- _GOAL OF THE EXERCISE_
Everything in the listing must be repeated word for word.
===== RECORDS SUPPLIED =====
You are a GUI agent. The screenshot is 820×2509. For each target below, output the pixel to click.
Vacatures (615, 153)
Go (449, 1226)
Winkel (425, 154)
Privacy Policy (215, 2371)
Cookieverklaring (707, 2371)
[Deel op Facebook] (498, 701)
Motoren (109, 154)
=====
- _ANSWER BELOW_
You are a GUI agent. The screenshot is 820×2509. For each target below, output the pixel to click.
Vacatures (615, 153)
Go (449, 1226)
Winkel (425, 154)
Privacy Policy (215, 2371)
Cookieverklaring (707, 2371)
[Deel op Facebook] (498, 701)
Motoren (109, 154)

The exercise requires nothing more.